Disagreement on Vaccine Research Prompts Departure
“It has been an honor and a pleasure to help to build this organization into the preeminent autism advocacy group — the group that has, in fact, elevated the word “autism” to the global vocabulary,” said Singer. “I am grateful to Autism Speaks founders Bob and Suzanne Wright for their leadership, insight, commitment and for the tremendous support and love they have shown to my family and me.”
“However, for some time I have had concerns about Autism Speaks’ policy on vaccine research. Dozens of credible scientific studies have exonerated vaccines as a cause of autism. I believe we must devote limited funding to more promising areas of autism research.”
Singer resigned prior to the January 14th Interagency Autism Coordinating Committee (IACC) meeting, at which the discussion of vaccine research was to be continued from the December meeting, at the request of one of the public members. Knowing she might cast a vote with which Autism Speaks might disagree, she resigned from Autism Speaks prior to the meeting. Singer serves as a public member of the IACC and will continue to serve until 2011. She was appointed to the IACC by outgoing HHS Secretary Michael Leavitt in 2007.
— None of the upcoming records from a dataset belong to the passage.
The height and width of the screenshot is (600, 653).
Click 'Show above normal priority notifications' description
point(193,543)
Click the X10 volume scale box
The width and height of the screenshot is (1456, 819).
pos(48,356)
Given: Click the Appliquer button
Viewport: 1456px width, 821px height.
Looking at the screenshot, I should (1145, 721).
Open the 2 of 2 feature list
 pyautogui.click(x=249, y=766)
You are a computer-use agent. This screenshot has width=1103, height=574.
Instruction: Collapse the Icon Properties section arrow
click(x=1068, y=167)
The IACC, created via the Combating Autism Act of 2006, is responsible for coordinating all efforts within the Department of Health and Human Services (HHS) concerning autism spectrum disorder, including drafting a Strategic Plan for autism research with budgetary requirements. At the January meeting, the IACC voted to seek input on two proposed studies of vaccines and autism from the National Vaccine Advisory Committee Safety Working Group (NVAC), an HHS group specifically charged with undertaking and coordinating scientific review of the federal vaccine safety system, prior to including the proposals as specific objectives in the strategic plan. Singer voted in favor of this motion.
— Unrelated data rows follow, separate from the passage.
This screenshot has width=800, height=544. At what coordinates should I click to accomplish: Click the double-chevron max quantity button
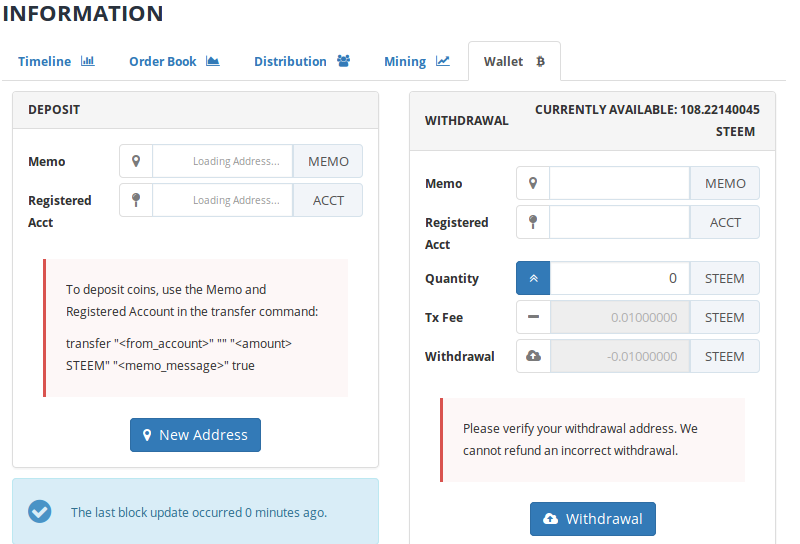(x=533, y=278)
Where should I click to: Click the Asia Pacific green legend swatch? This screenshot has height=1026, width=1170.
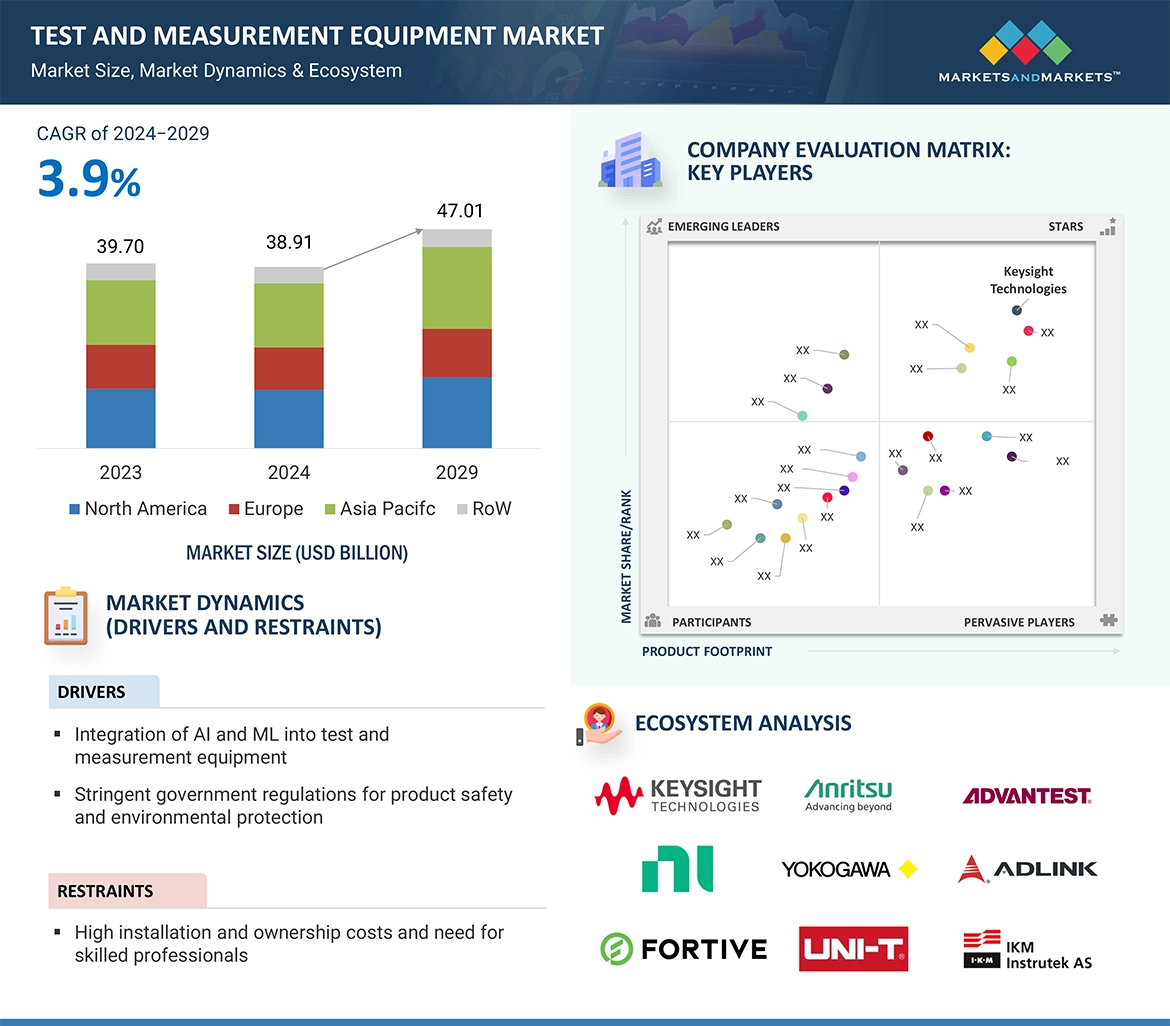click(330, 509)
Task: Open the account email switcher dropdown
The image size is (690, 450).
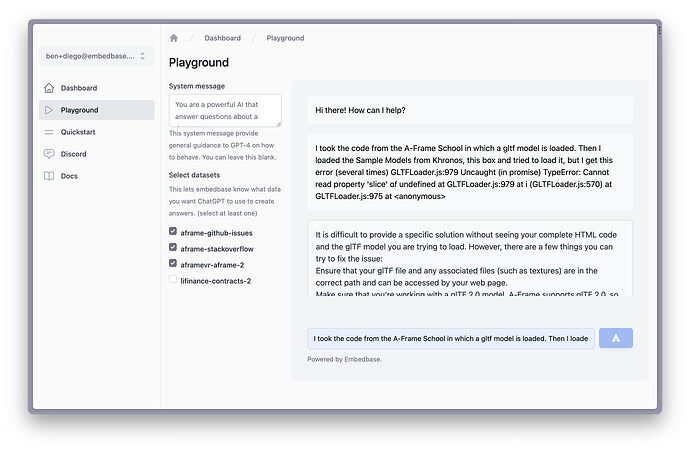Action: (90, 56)
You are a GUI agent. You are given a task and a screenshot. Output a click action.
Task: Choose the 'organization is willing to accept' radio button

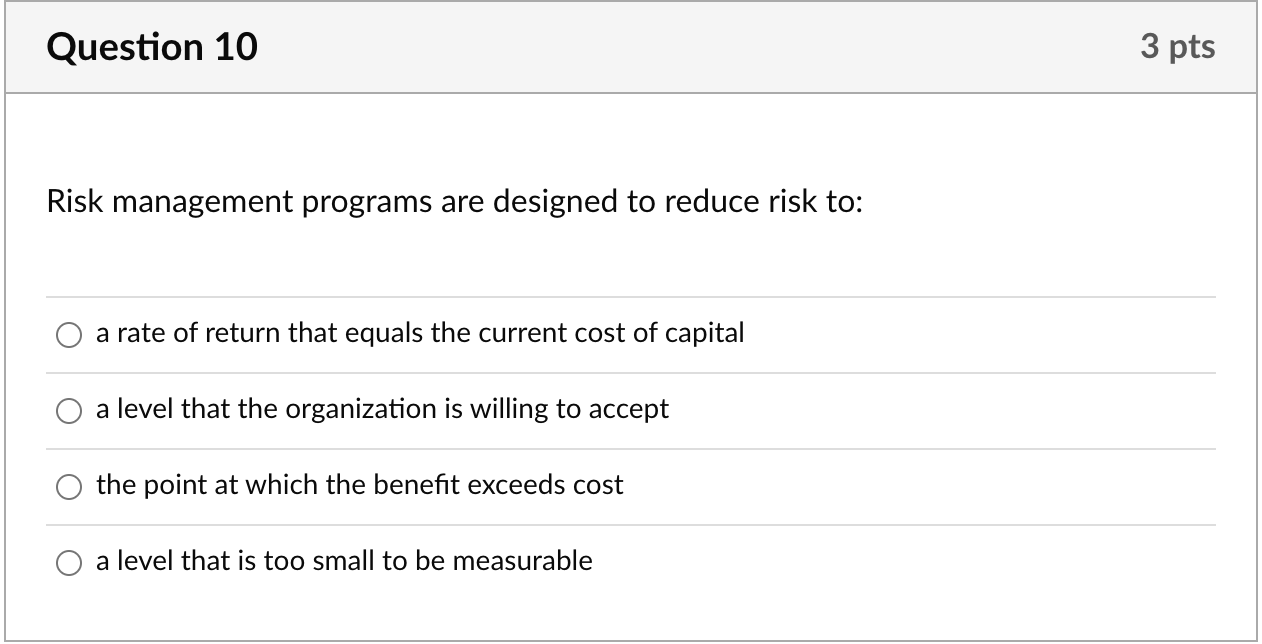(68, 411)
Singer was the first professional hired by Autism Speaks when it launched in 2005. She served as interim CEO for three months, then as senior vice president and later as executive vice president. She also served as a staff member of the board of directors until her resignation. Singer has been responsible for directing the organization’s award-winning awareness and strategic communications programs, including its work with the Ad Council which was awarded a prestigious “Effie” award in 2008 in recognition of the 43 percent increase in overall autism awareness directly attributable to the campaign. She also serves on the Executive Committee of the Yale Child Study Center and on the board of directors of Autism Spectrum News, as well as on numerous state and local autism advocacy committees. She has appeared on Oprah, The Apprentice, NBC Nightly News, Good Morning America , CBS Early Show and numerous other news programs discussing autism issues.
“My work with Autism Speaks and within the advocacy community has been exceptionally rewarding, and I will continue to advocate on behalf of my daughter, my brother and the millions of others affected by autism spectrum disorder,” said Singer.